The problem rests in Lucy’s bones: Her body shows morphological features somewhere between that of a modern chimp and a modern human. Her lower body seems well-suited for walking, but her trunk and limbs are peppered with primitive adaptations for climbing. Some scientists argue that Lucy’s chimp-like features are simply remnants from an ancestor, vestigial features she no longer used. The new study gets past this issue, using the latest in high-tech scanning to examine more minute morphological features in Lucy’s bones (which have long since turned to hard-to-study rock) and points out features that many researchers believe could only be acquired by actually climbing.

“We know these parameters are developmentally plastic,” Ruff says. “They change based on how you use your limb.” When humans are born, he says, the ratio of strength between their upper arm and upper leg bones is quite similar to the ratio seen in monkeys. “It’s only once you start walking that you develop a thigh bone relatively stronger than your upper arm bone,” he says. And people who put particular mechanical stress on a bone make it stronger—tennis players have been found to develop stronger bones on their dominant side.

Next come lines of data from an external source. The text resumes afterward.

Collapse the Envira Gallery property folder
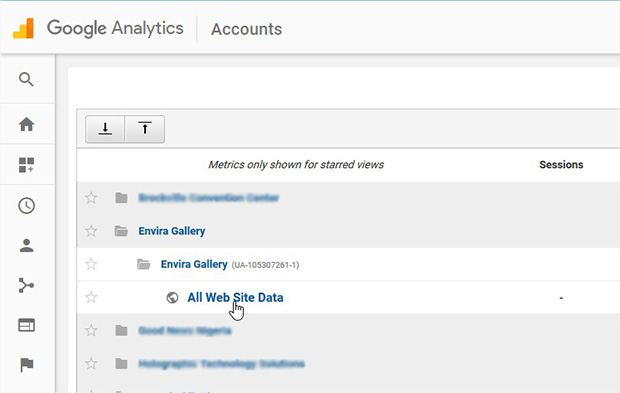Screen dimensions: 620x393 point(144,264)
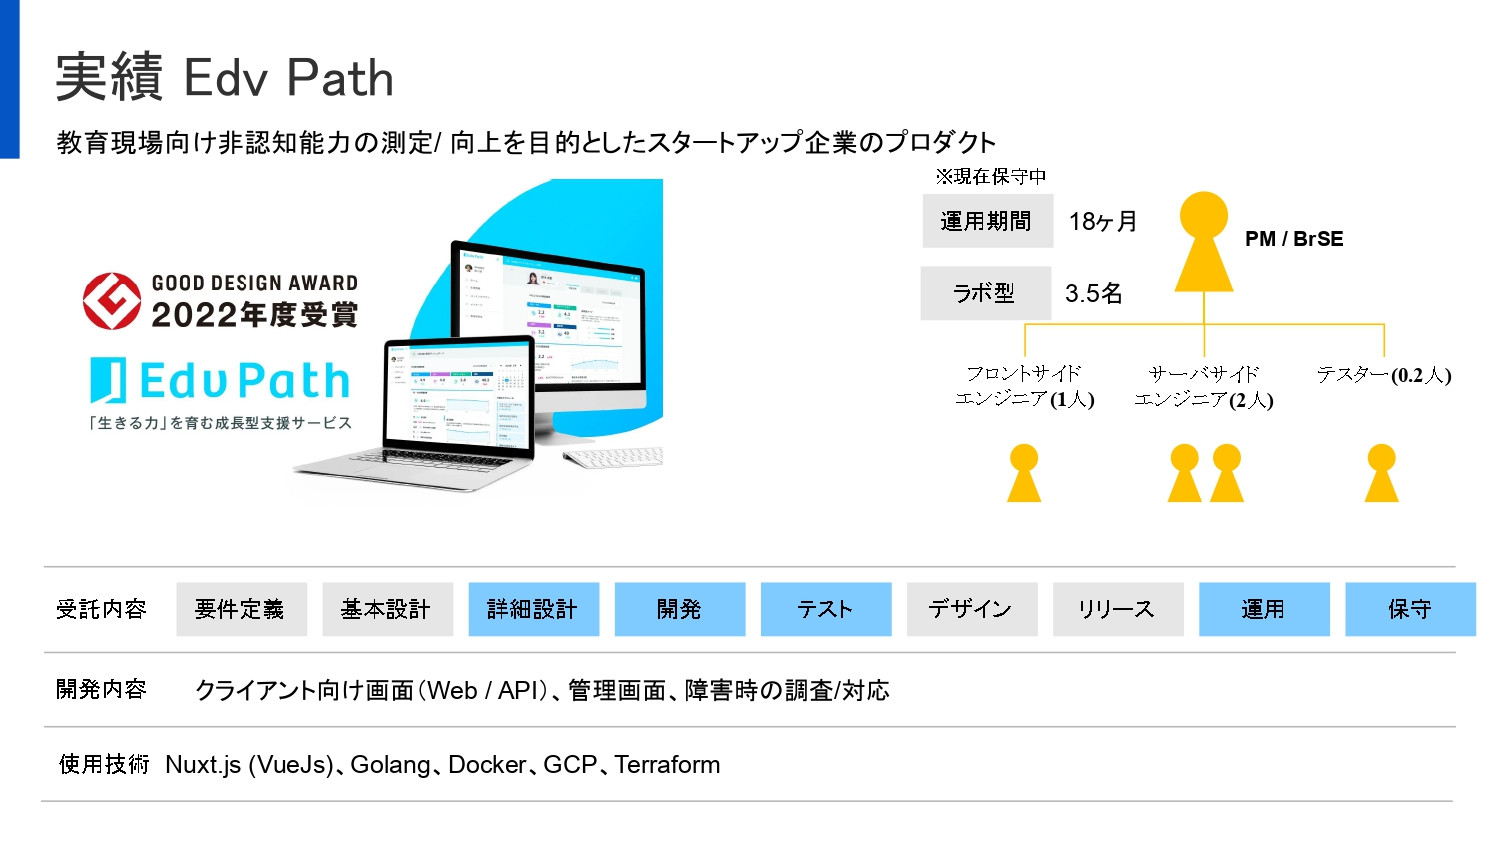The width and height of the screenshot is (1500, 844).
Task: Select the 詳細設計 highlighted phase box
Action: click(534, 609)
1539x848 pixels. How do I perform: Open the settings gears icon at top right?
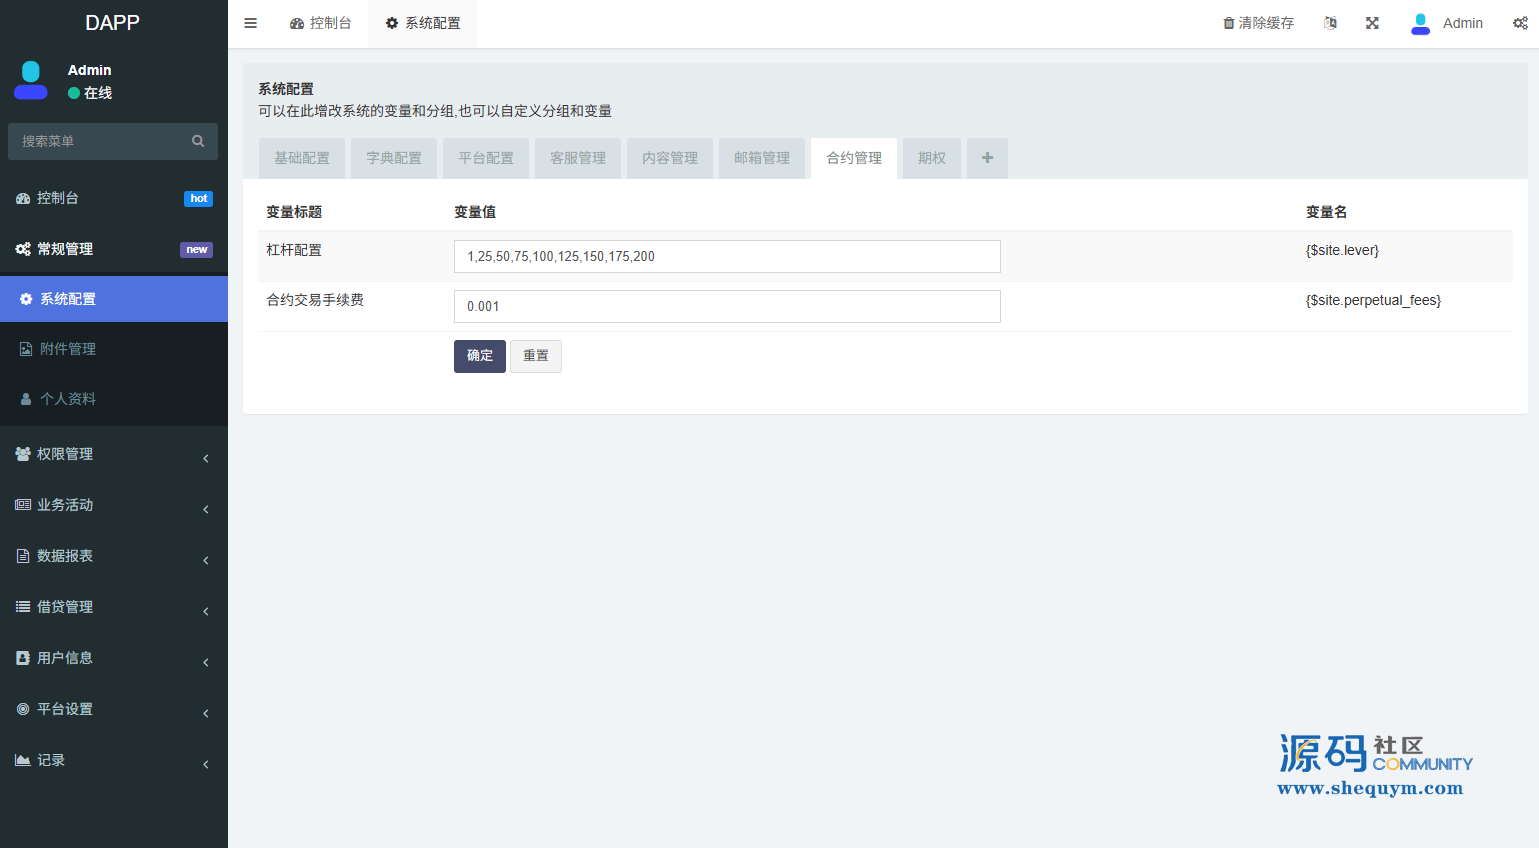click(1520, 23)
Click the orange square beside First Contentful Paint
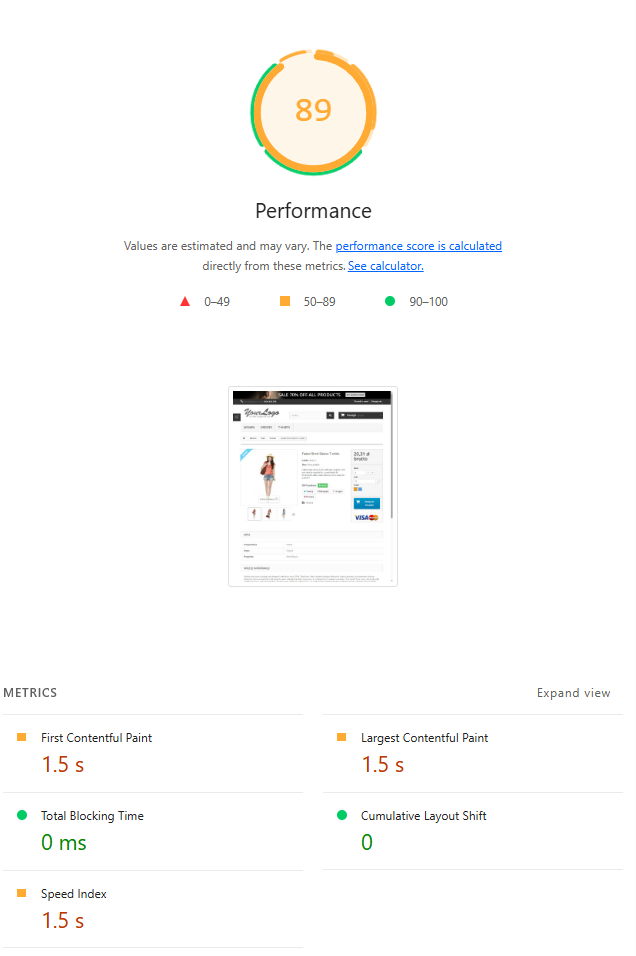This screenshot has width=636, height=956. click(22, 737)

Ruff’s latest examination of Lucy showed upper arm bones that were heavily built relative to her legs. To him, that’s a clear sign that she spent a good portion of her day hanging out in the branches.

“We certainly don’t think she was playing tennis,” he says. “The most likely explanation is that she was using trees in a significant way. You don’t get strong upper arm bones by doing a few pull-ups a week.”

He also noted signs in her hips that she walked with an inefficient, swaying gait, “so we don’t think she was a long-distance walker,” he says.

Some scientists may still argue that Ruff’s conclusions are unsound. Sergio Almécija of George Washington University, who wasn’t involved in the new study, points out that some research has failed to support the idea that mechanical use leads to changes in bone density. “But that’s another debate,” he says. For him, this and other research is enough evidence to support a more moderate view of Lucy’s tree climbing habits.

“I understand some primitive features would take time to disappear, but there are primitive features all over Lucy’s body,” Almécija says. “And there are populations of modern humans today who climb trees all the time when they need to forage. When you look at our bodies, we don’t look at all like we would be well-suited for climbing. So it’s hard for me to believe that Lucy didn’t climb at all.”

Modern students, Almécija says, tend to have this same moderate view. And without a time machine, he likes to tell his students, they can never really know for sure. But some scholars remain firmly in the no-tree camp.

“When they have said so many times in papers that Lucy was for sure fully terrestrial, after so many years they become trapped in their own words. It’s really hard to change your mind after a whole career,” he says.

Ruff hopes that this new data will make some scientists take another look. “I would just like people to look at the evidence and say it’s not all black and white,” he says. “It doesn’t mean she was like a chimp at all—she obviously wasn’t. But she wasn’t like us, either. Not exactly.”